======== SOURCE MATERIAL

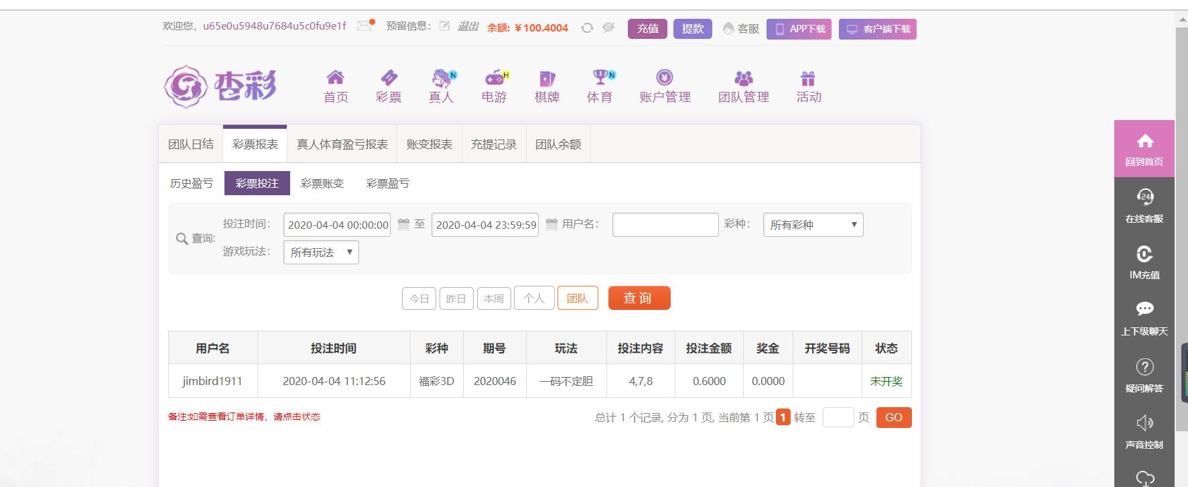The width and height of the screenshot is (1188, 487).
Task: Click the 充值 recharge button
Action: point(647,29)
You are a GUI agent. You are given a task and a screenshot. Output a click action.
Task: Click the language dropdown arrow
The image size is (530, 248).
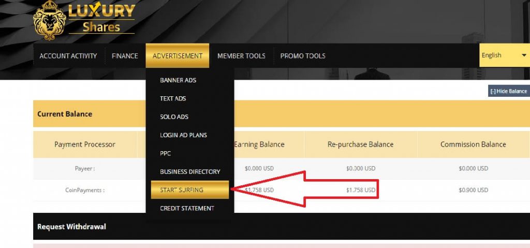click(524, 55)
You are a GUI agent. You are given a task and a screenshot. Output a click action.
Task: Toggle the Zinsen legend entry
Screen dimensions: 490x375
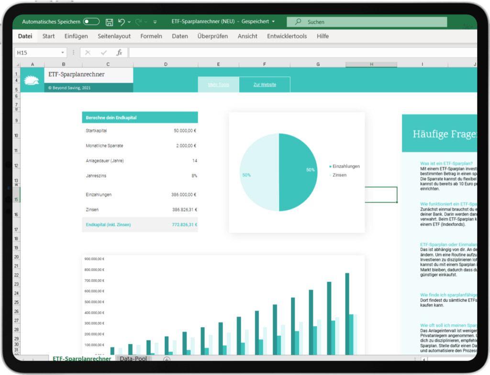(x=339, y=175)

================

THE PROBLEM: Begin with the line that contains "Task: Toggle the Zinsen legend entry" and copy every line through the end of the listing, exactly as written, both ends included. Pictures are not part of the copy.

PROBLEM SOLUTION:
Task: Toggle the Zinsen legend entry
Screen dimensions: 490x375
(x=339, y=175)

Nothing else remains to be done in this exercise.